Он понимал Стеньку и понимал Васеку, который этого «Стеньку» делал ночами: «У Васеки перехватило горло от любви и горя… Он любил свои родные края, горы свои, мать… всех людей. И любовь эта жгла и мучила – просилась из груди. И не понимал Васека, что нужно сделать для людей. Чтобы успокоиться».
И Василий Макарович любил горы свои, родные края, мать и всех людей и, как Васека, не знал, что сделать для них, «чтобы успокоиться». И делал того же Стеньку. По сути, во всех рассказах и во всех ролях и сценариях он писал его. Его и себя, которые были одно. Сколько раз писали о том, что Шукшину не дали снять «Разина», что начальство разными способами сопротивлялось запуску картины и тем, конечно, подталкивало Шукшина к смерти. Что же смущало начальство—то? Чего боялись власти в сюжете о вполне народном герое, который казался навсегда канонизированным большевистской идеологией? А смущал сам Василий Макарович, его правда, которая и в самых веселых его рассказах перла поперек и выбивала читателя и зрителя из узаконенной колеи. Воли боялось начальство.
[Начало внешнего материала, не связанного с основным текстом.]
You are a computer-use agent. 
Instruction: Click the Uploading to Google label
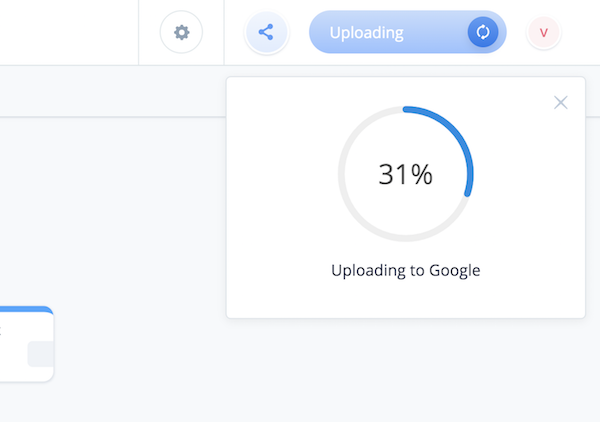click(406, 270)
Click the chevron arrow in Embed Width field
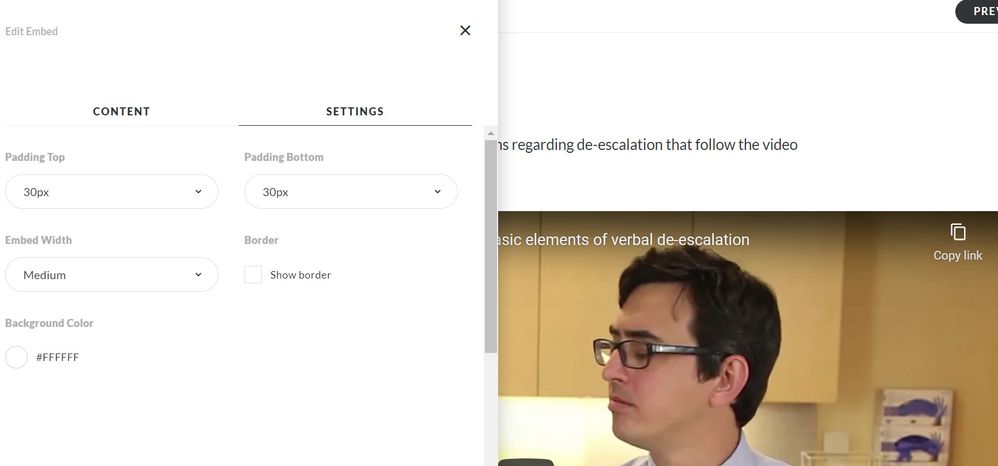Image resolution: width=998 pixels, height=466 pixels. pyautogui.click(x=198, y=274)
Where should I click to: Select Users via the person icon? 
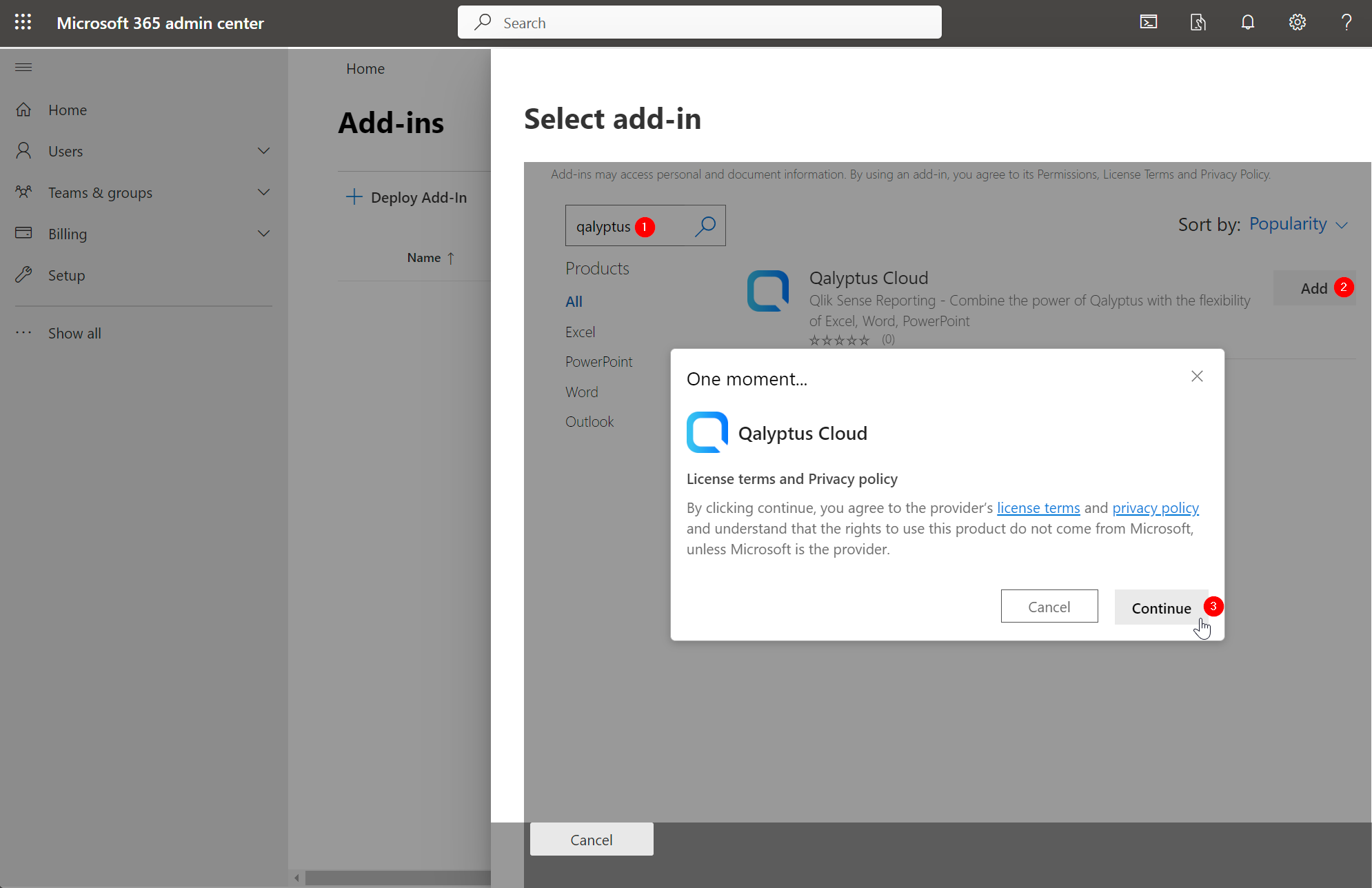coord(23,150)
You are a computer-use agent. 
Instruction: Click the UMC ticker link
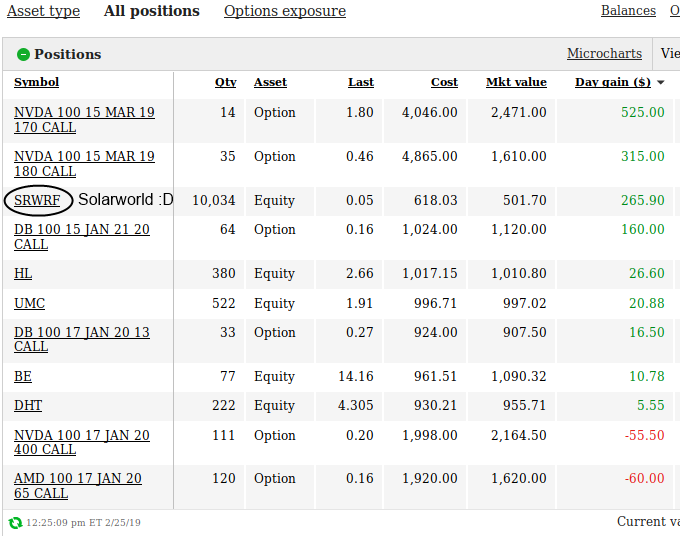(x=29, y=303)
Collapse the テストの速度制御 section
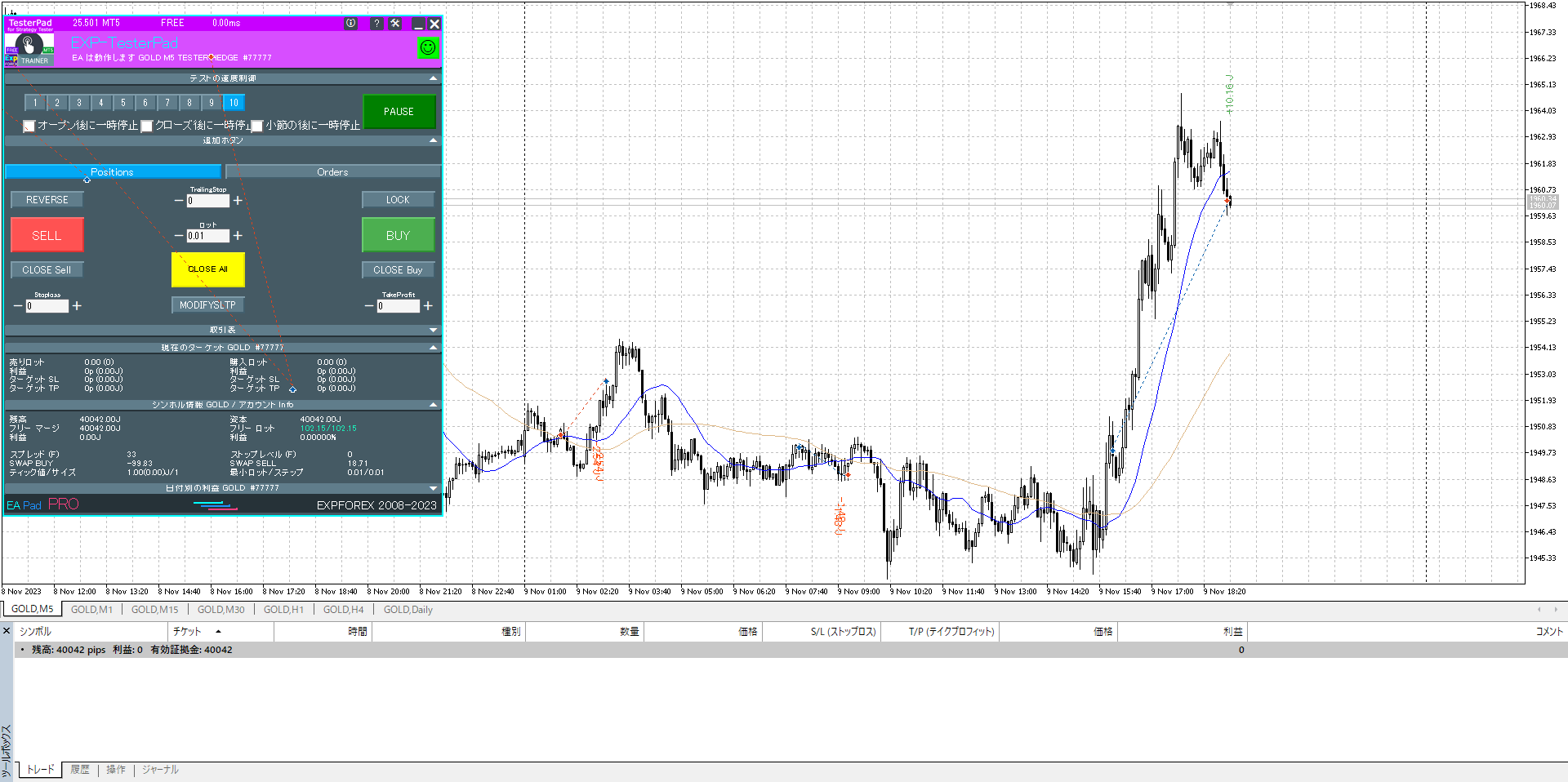1568x782 pixels. (433, 78)
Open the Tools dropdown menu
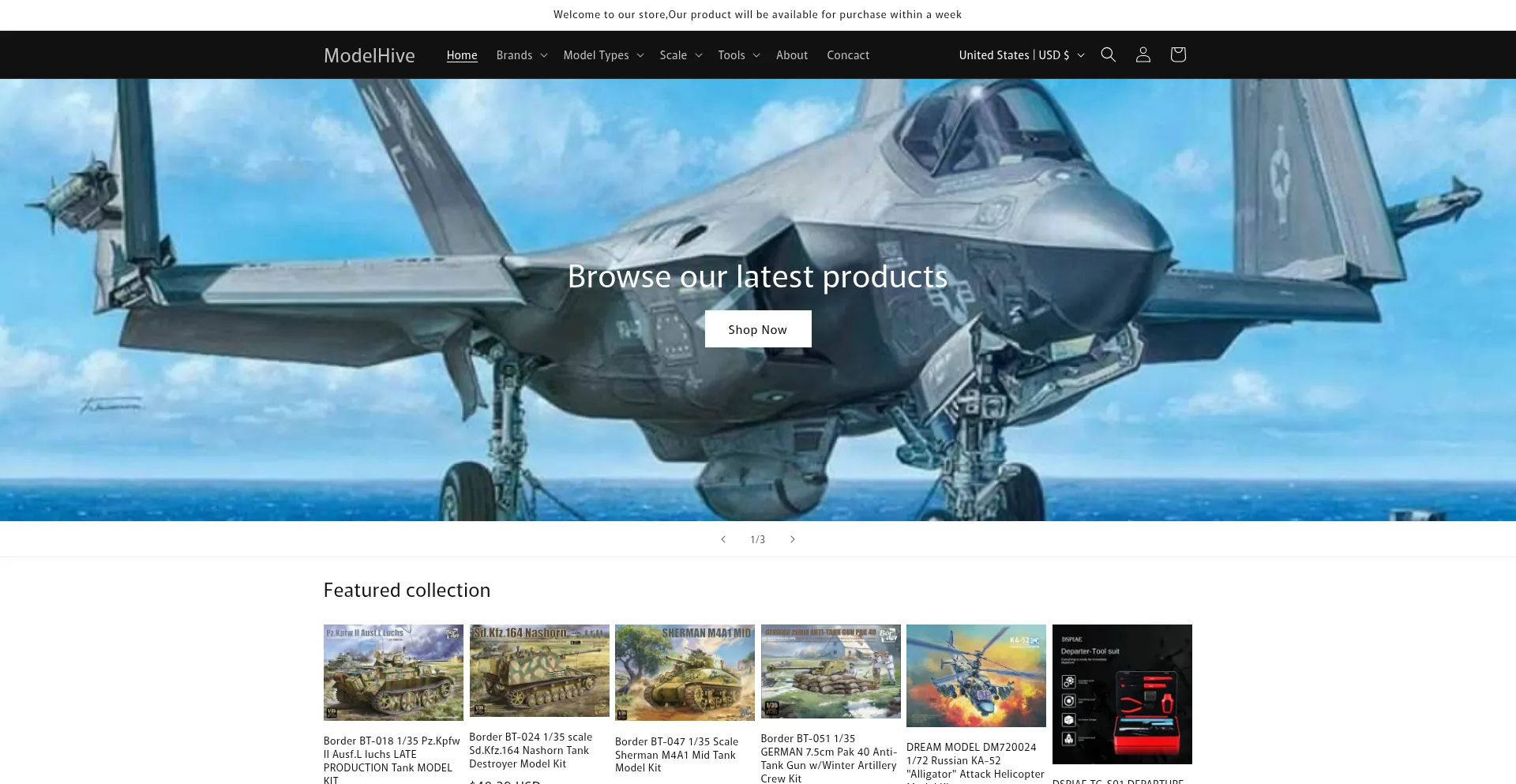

Как Разин уже из клетки спокойно говорил, что он дал эту волю, так из своей клетки дал ее и Шукшин. Еще до «Разина» дал. И героями своими, и самим собой, бытием своим среди нас. Это особенно видно в кино: и в собственных работах Шукшина, и там, где он играл у других режиссеров – у С. Герасимова («У озера»), у Г. Панфилова («Прошу слова»), у С. Бондарчука («Они сражались за Родину»). И в чужих—то картинах это как раз особенно бросалось в глаза. Он везде как—то выпадал из «ансамбля», везде на особицу стоял. Обязательно оказывался шире персонажа, и как бы по роли ни звался, а сразу было видно, что это Шукшин и что он гнет свою правду со всей беззащитностью и прямотой, что ему, как всегда, «больше всех надо». Его любили, и за него было как будто чуть неловко, как это всегда бывает, когда кто—то начинает ломить правду среди людей, не желающих ее слышать, – правила игры нарушает.
Вместе с тем есть какая—то мистическая предопределенность в том, что он не снял «Разина». Не в одном начальстве дело. Тут будто судьба удерживала его от какого—то главного разочарования. Не историческая картина нужна была Шукшину, не канонический народный заступник. Он воскрешал во всей силе и первоначальности неуправляемую, не подчиняющуюся закону, мятущуюся и измученную, вольную и грозную народную душу, раздувал ее из—под почти уж затянувшего ее пепла, опять готов был устыдить расслабленного человека и искусить его могучей тоской по силе и призванности. Беспокойный автопортрет ставил, и это уже пугало как социальная опасность – вот и навалились кучей те, кого он «любил и знал», и повязали по рукам и ногам, и даже казнить не стали, поняли, что самая—то страшная казнь – это как раз связанные руки. Но что—то все—таки таилось как будто и в самой мечте внутренне неосуществимое. Уж и сценарий был готов и даже отмечен премией, и каждый кадр был до детали известен, а что—то все будто дребезжало внутри и не приносило того ясного покоя, с которым уже, в сущности, и не важно, снята картина или нет. Обидно и больно от неосуществленно—сти, но внутренне картина есть, и душа может «отдохнуть» на другой мысли. А тут она как—то неотвязно все крутилась вокруг неухватимого центра, палила душу и не умела найти разрешения.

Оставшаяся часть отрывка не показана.